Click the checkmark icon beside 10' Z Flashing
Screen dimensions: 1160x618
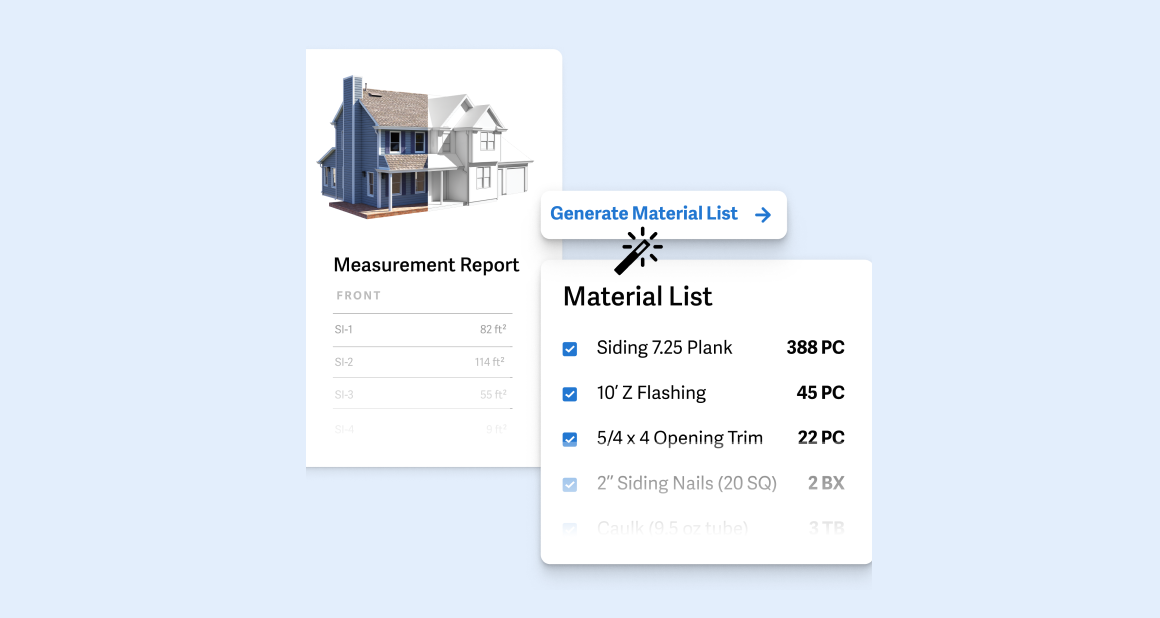tap(570, 393)
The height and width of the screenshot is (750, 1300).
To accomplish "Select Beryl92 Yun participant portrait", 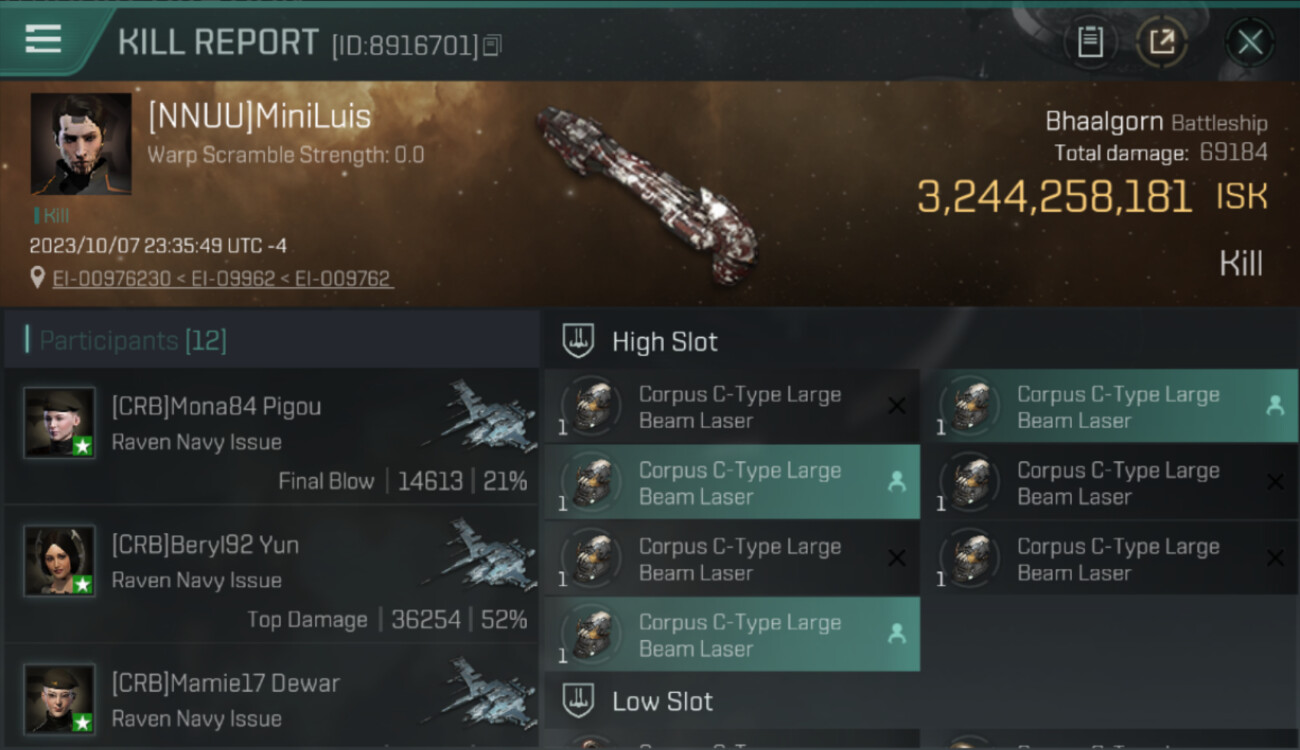I will point(60,560).
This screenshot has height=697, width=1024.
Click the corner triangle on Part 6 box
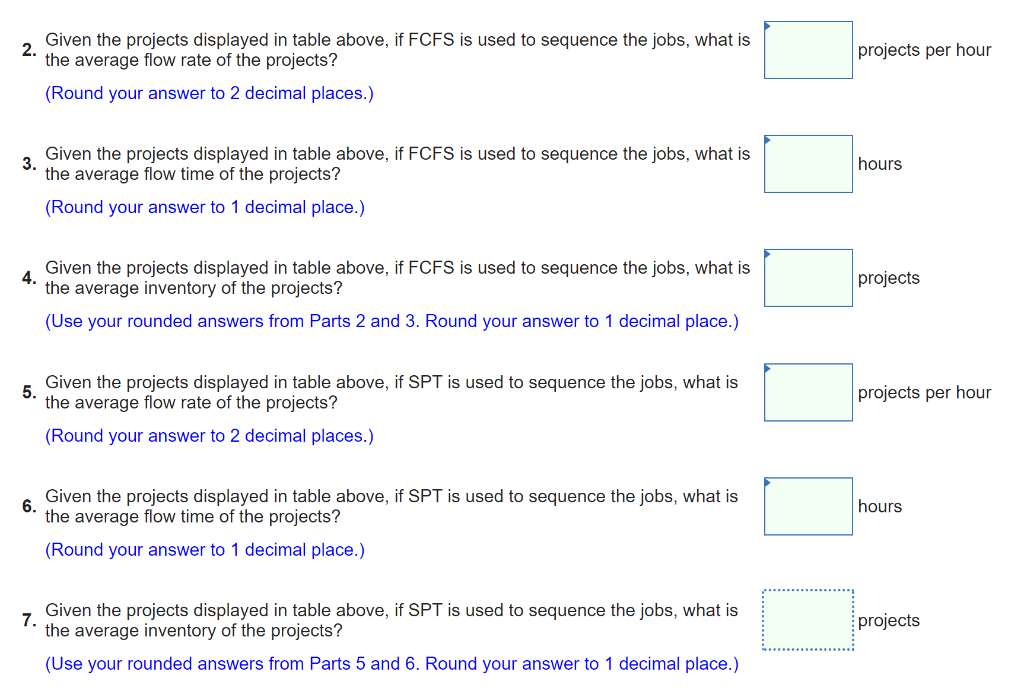coord(768,483)
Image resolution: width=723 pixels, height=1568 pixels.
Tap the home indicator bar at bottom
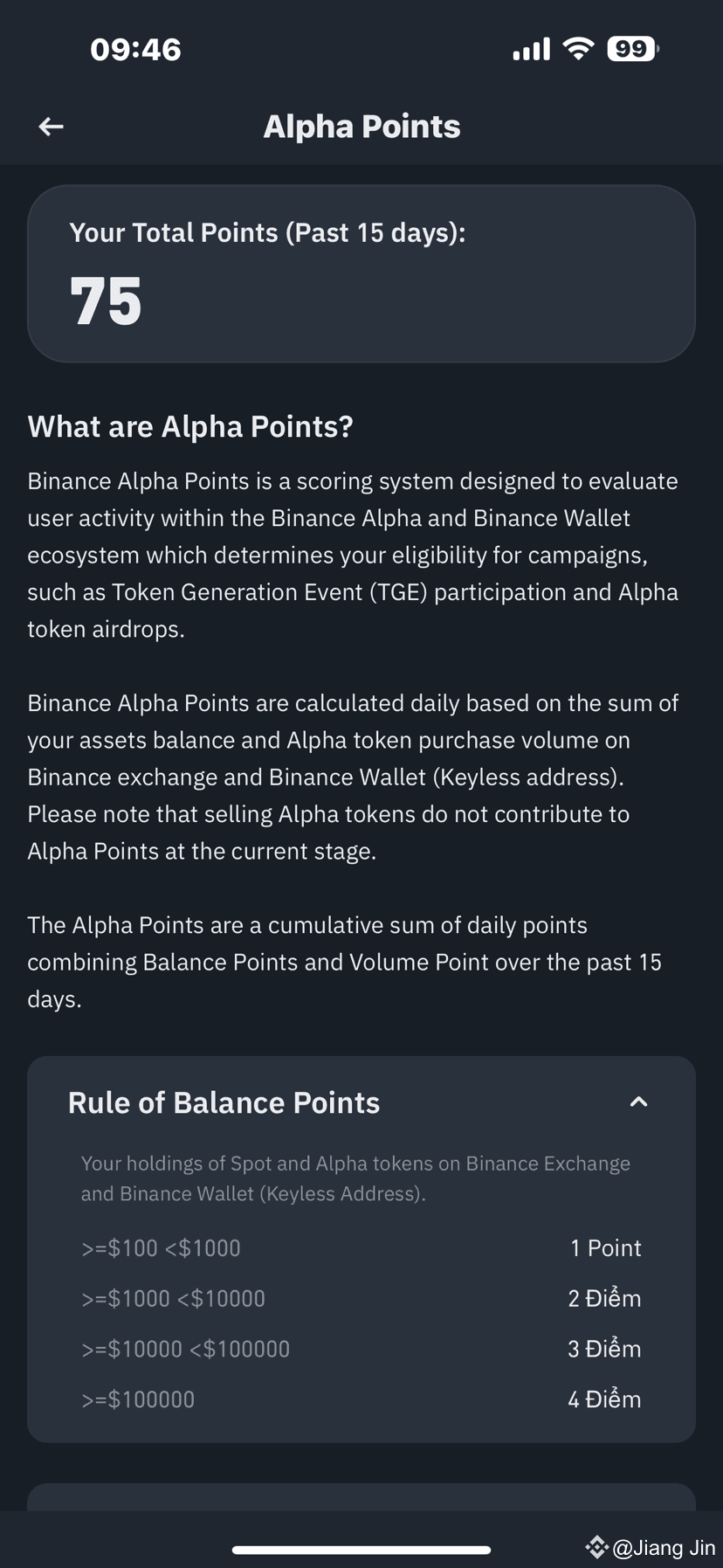pyautogui.click(x=362, y=1550)
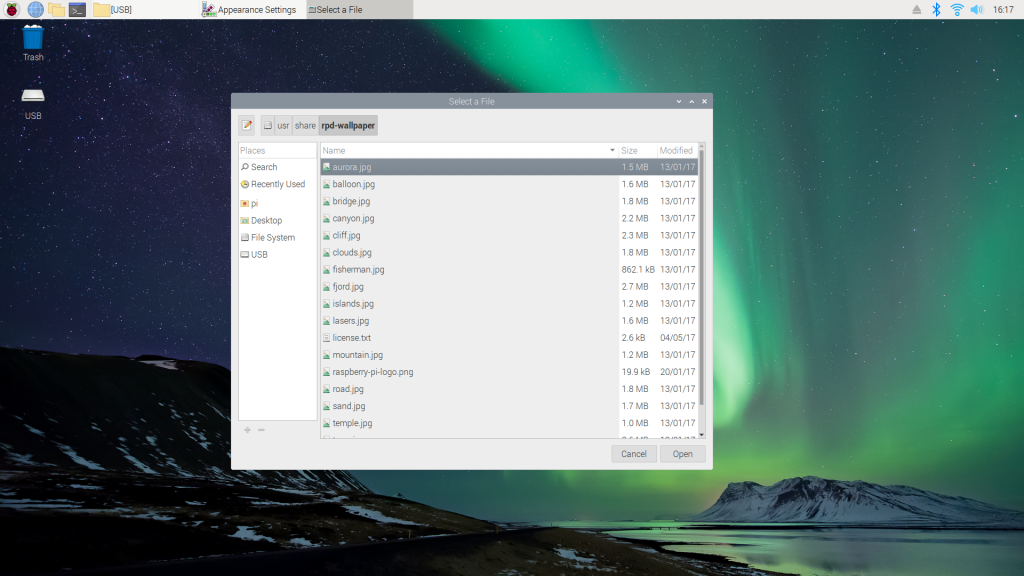
Task: Switch to the Appearance Settings taskbar window
Action: tap(250, 9)
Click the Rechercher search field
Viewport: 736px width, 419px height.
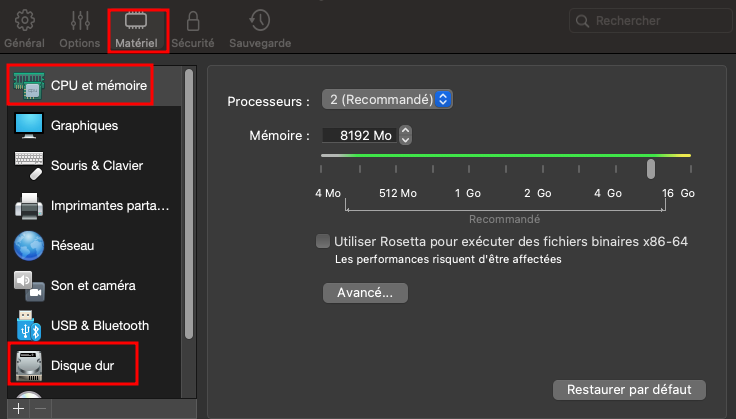point(648,20)
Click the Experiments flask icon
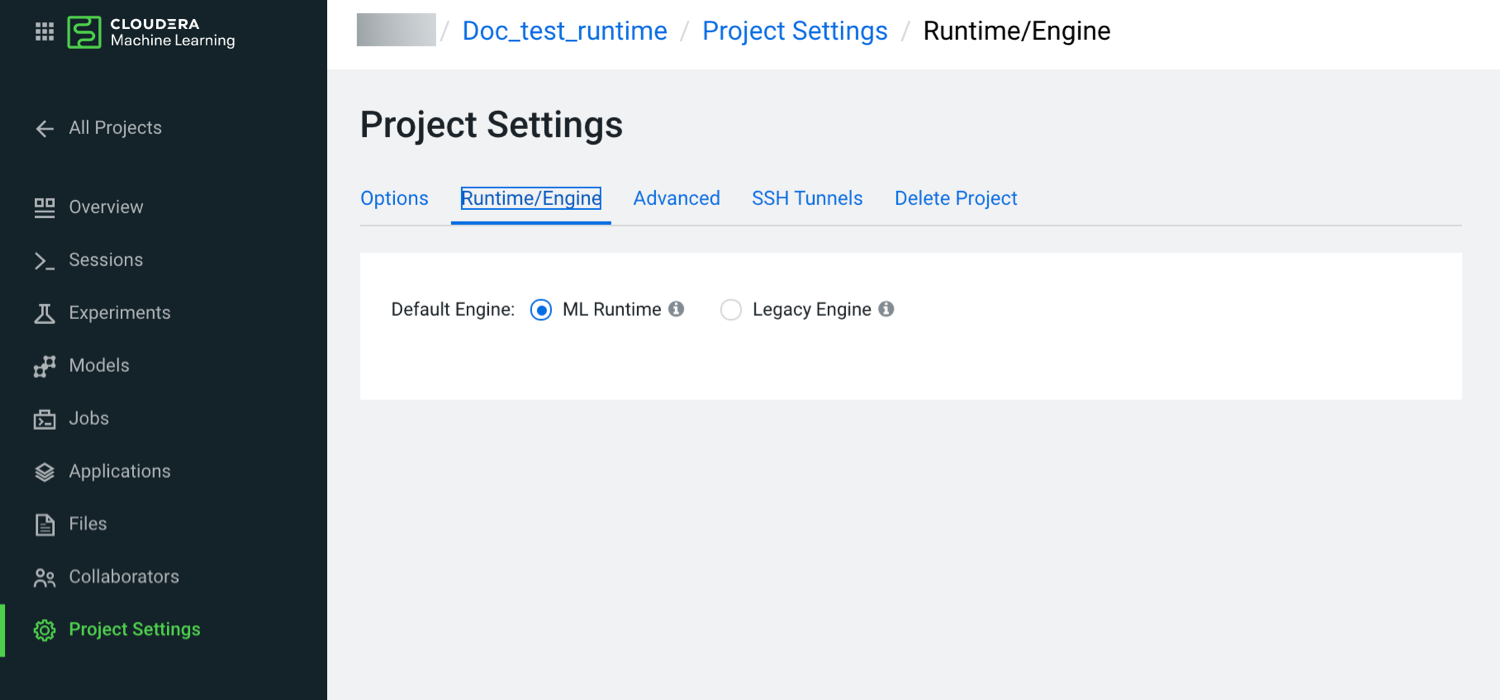The height and width of the screenshot is (700, 1500). (x=44, y=313)
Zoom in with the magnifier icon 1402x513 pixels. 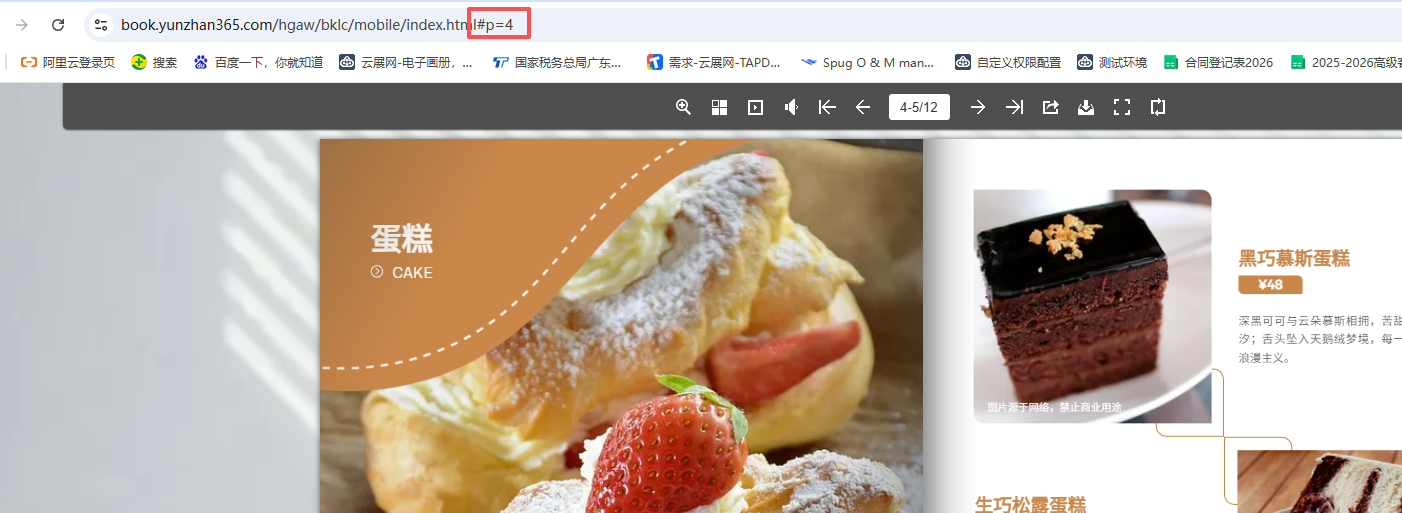tap(683, 107)
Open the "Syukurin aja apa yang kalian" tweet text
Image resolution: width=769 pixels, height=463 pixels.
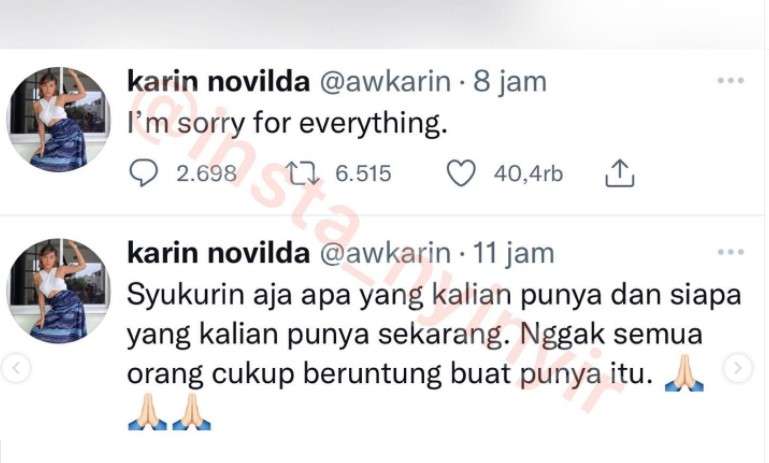pos(434,353)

> **Assigned task**:
Though the entries above contain pictures, none should be copied; reproduce only the lines between the one holding "This screenshot has height=697, width=1024." and the one holding "Click the Rechercher search field", inclusive, exactly as written.

> **Answer area**:
This screenshot has height=697, width=1024.
Click the corner triangle on Part 6 box
coord(768,483)
Image resolution: width=723 pixels, height=1568 pixels.
Tap the home indicator bar at bottom
pyautogui.click(x=362, y=1550)
Task: Switch to the Appearance Settings taskbar window
Action: tap(250, 9)
Click the Rechercher search field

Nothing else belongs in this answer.